On the cover, Mariah is quoted as follows: "Think of yourself as an athlete. I guarantee you it will change the way you walk, the way you work, and the decisions you make about leadership, teamwork, and success." And in the "D is for Discipline" chapter, she quotes Chris Gekker, a trumpet player: "In order to enjoy a long, successful career, you must not only tolerate repetition, you must find beauty and meaning within continuous practice."
Among others, these quotes capture the essence of what I have been thinking about this evening. It's amazing how good I've felt upon returning to rowing. After three years of letting life take charge (rather than taking full charge of my life), I moved away from something that I really love for fitness and general wellness. In the month that I've been back on the water, I've noticed a change in how I think about myself; how I work; how I walk; how I make decisions.
Being an athlete is so much more than the "daily grind" of sport; it is an identity and contagious way of being that reflects on many facets of life. I love this sport because it is addictive in the moment, but it also makes me a better person who is courageous, confident, and more spiritually sound outside of the sport. I often promote rowing for the physical health benefits while neglecting the joy that comes from being a part of something that is life-changing in other arenas (the same could be said for other sports). I'm going to try to be better about sharing that :) Oftentimes, people who haven't tried it can't relate to my pure addiction to the sport...
Back to Gekker's statement...It really "spoke" to me today. This was my first time in X years doing doubles. The morning row was ok (I was halfway asleep) but it definitely was rockier than we had all hoped. And to be honest I get quite annoyed when other rowers turn around and try to coach their teammates (the guy 2 seats in front of me was doing that) so I was a little mentally distracted.

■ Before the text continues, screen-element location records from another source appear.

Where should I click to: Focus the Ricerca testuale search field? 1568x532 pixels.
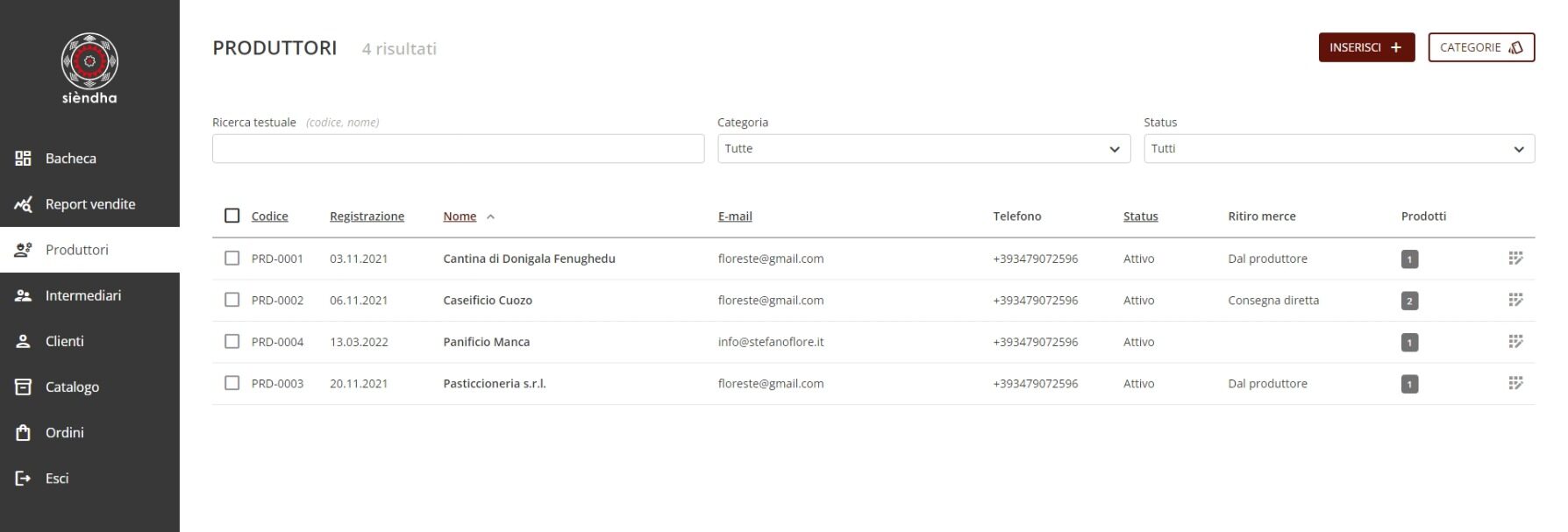458,148
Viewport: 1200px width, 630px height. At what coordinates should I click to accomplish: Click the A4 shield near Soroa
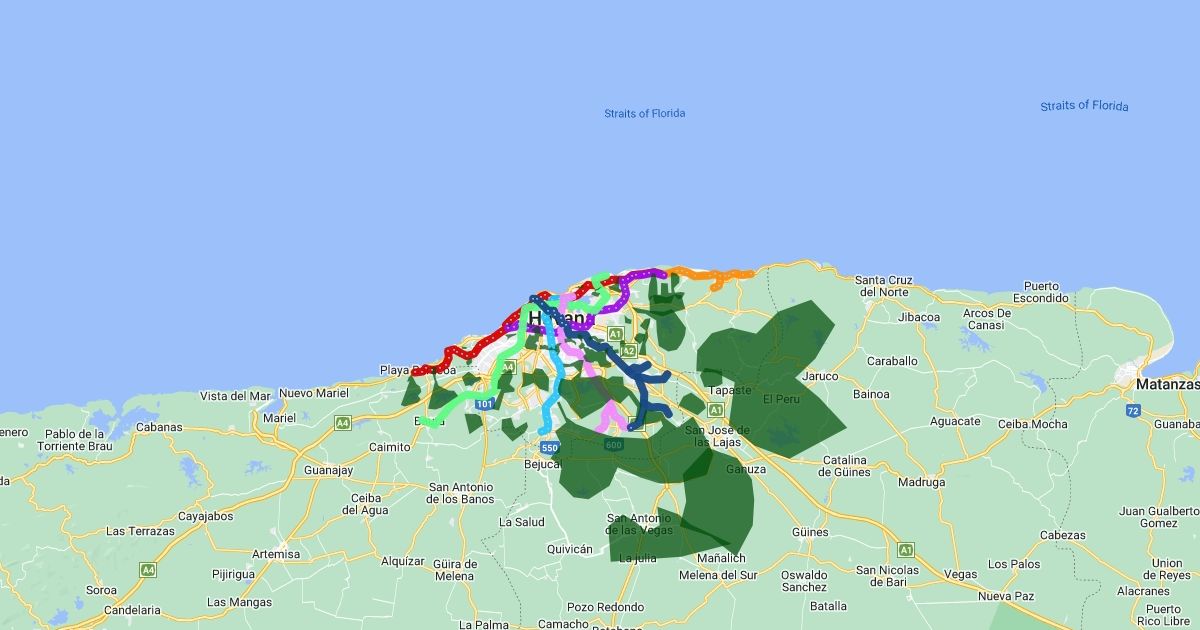148,569
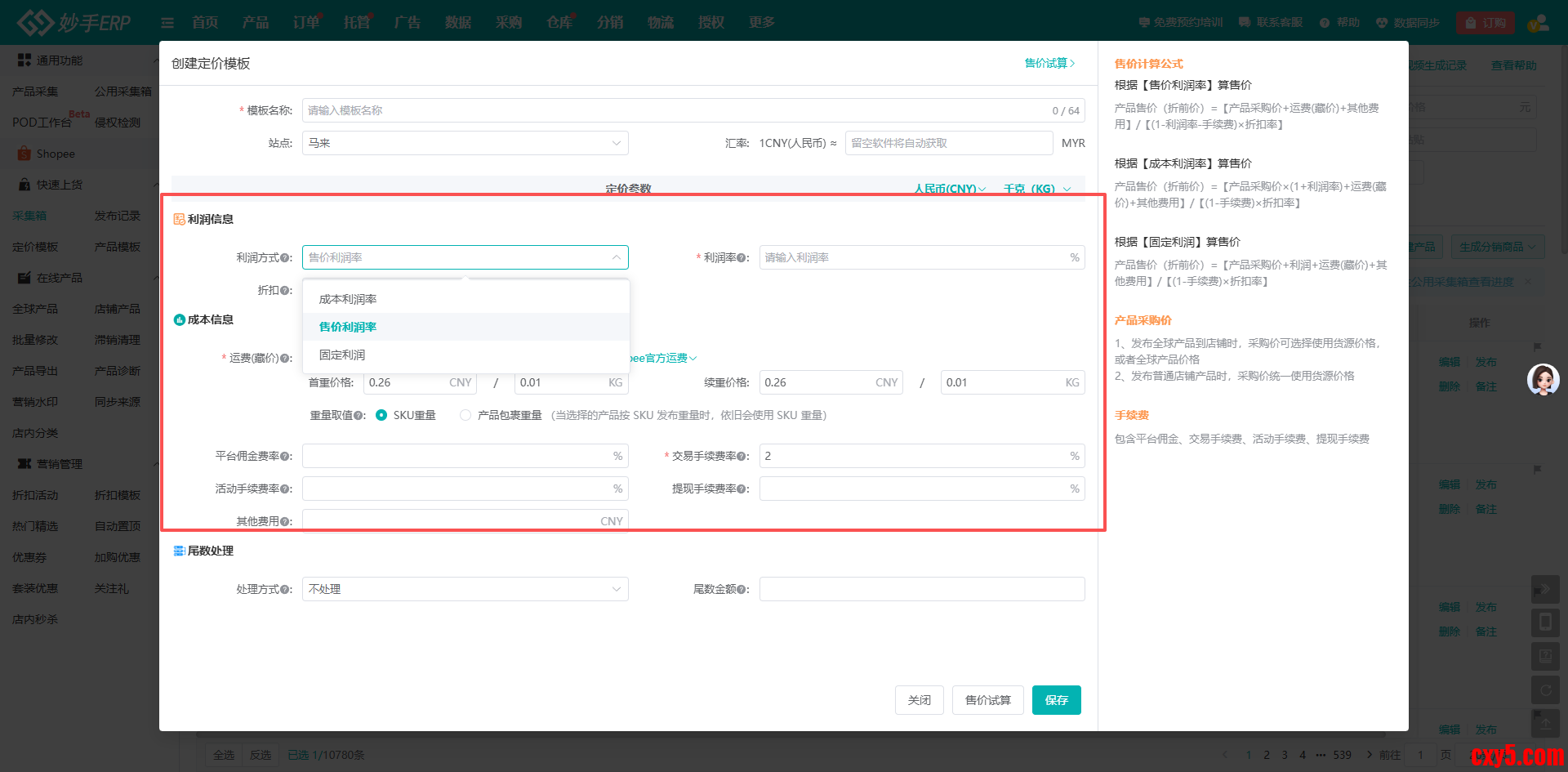Viewport: 1568px width, 772px height.
Task: Click the floating mobile phone icon
Action: coord(1545,623)
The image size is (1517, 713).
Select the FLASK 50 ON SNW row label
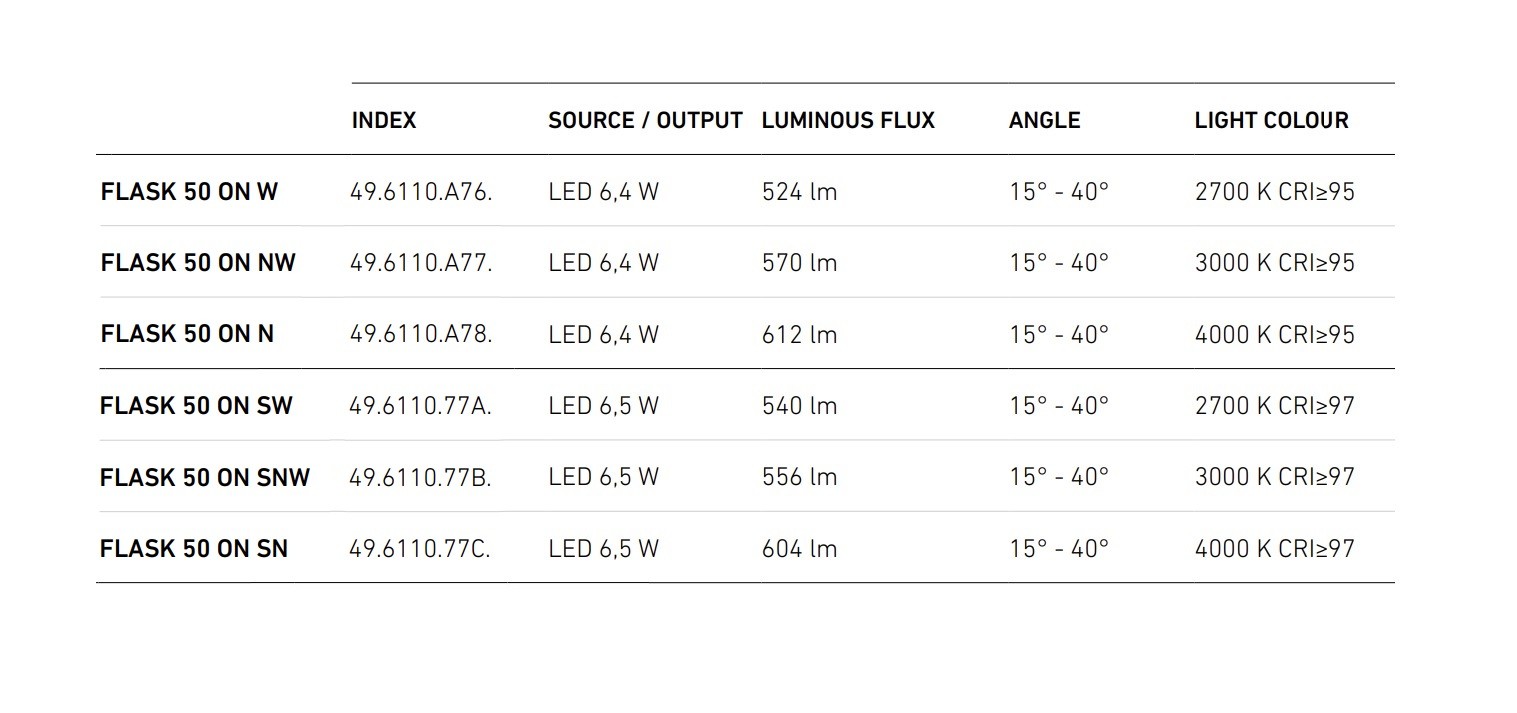[x=205, y=477]
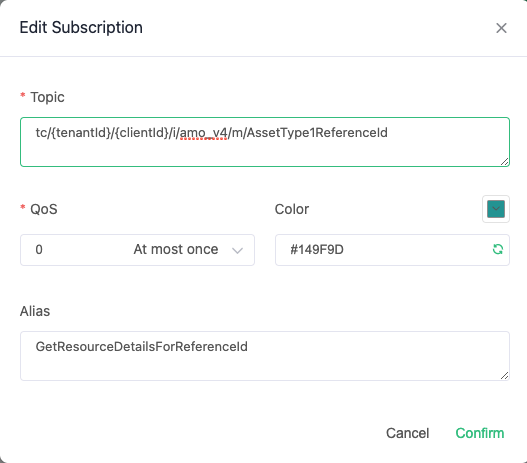The width and height of the screenshot is (527, 463).
Task: Click the #149F9D hex color field
Action: (392, 250)
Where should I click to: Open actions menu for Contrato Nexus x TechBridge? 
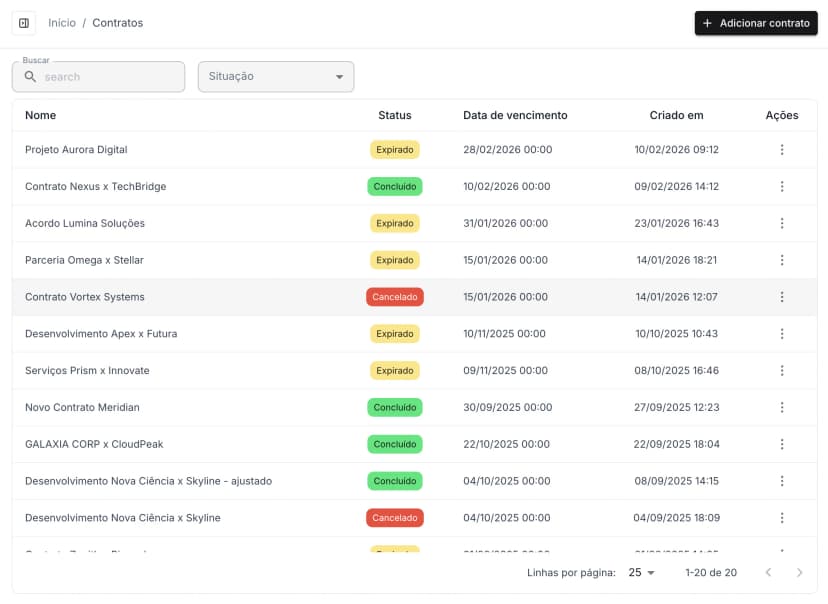tap(782, 186)
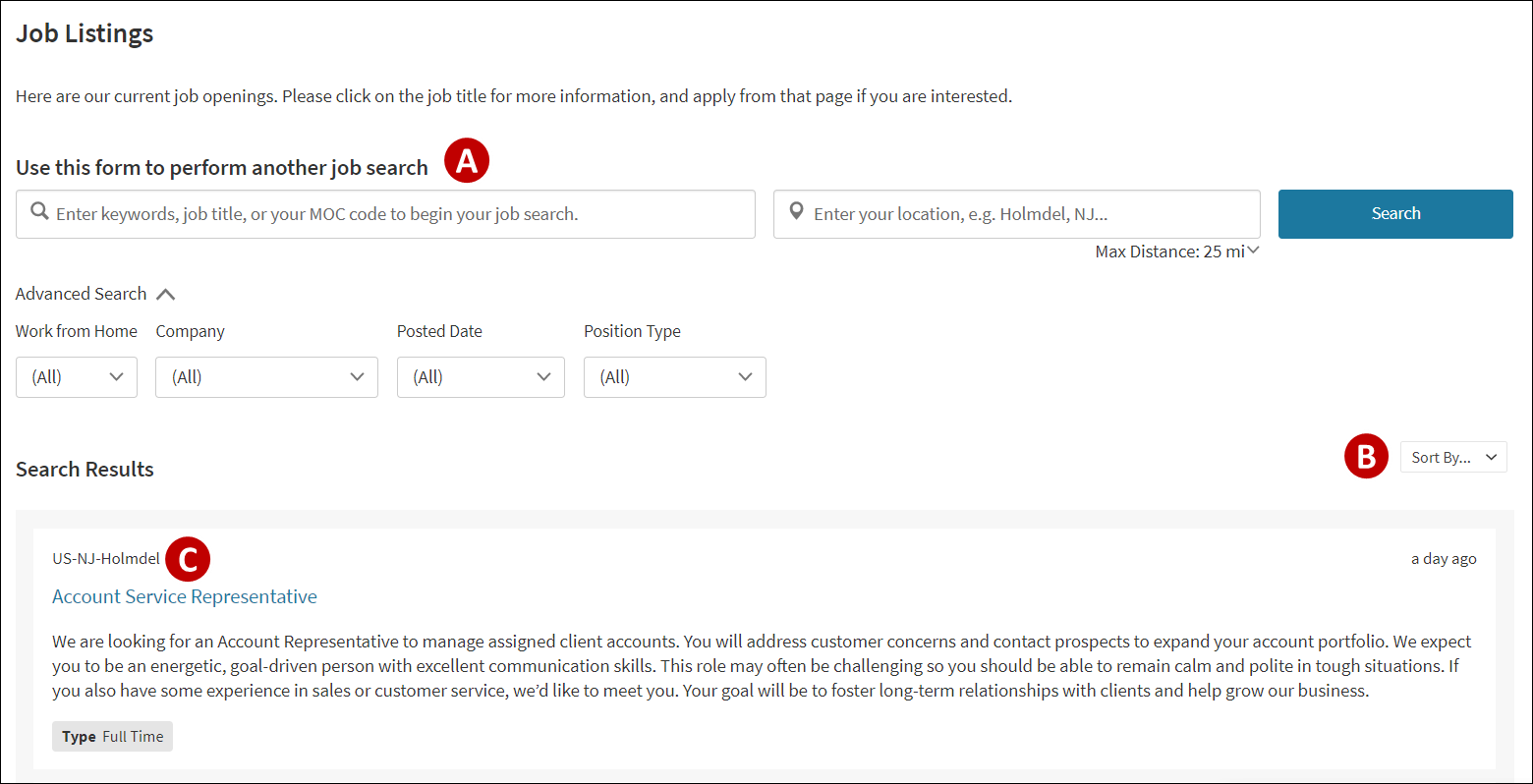Collapse the Advanced Search chevron

165,294
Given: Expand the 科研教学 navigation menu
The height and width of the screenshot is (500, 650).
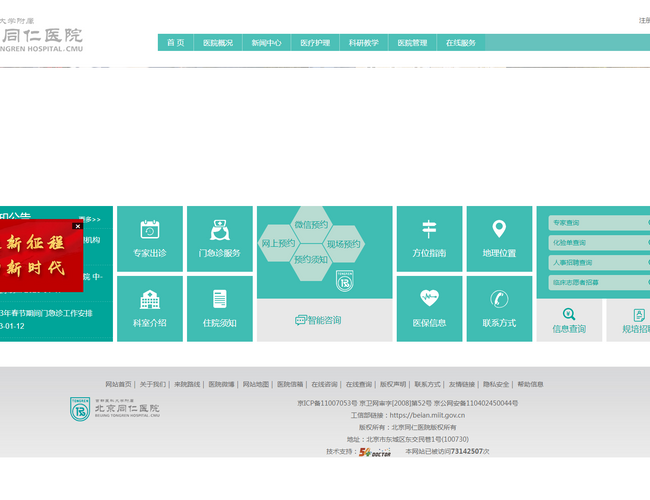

Still, I was happy to just be up and exercising with the sunrise and the calm water of the morning. The evening row, however, was amazing! With each piece, our crew improved in some way or another and we found the "beauty and meaning [of] continuous practice." It doesn't always happen that way but I was glad that it happened today; I was reminded of how quickly (12 hours later!) things can turn around with disciplined repetition.
So, what's my point? I'm not sure...I just felt like writing about my happy day and renewed sense of balance as an athlete :) I believe that the world is a better place with the confidence, courage, success, discipline, etc. gained when we're in/on the water. Even on rough days the "athlete" still resides in each of us!
Beyond my bedtime...Doubles part two tomorrow!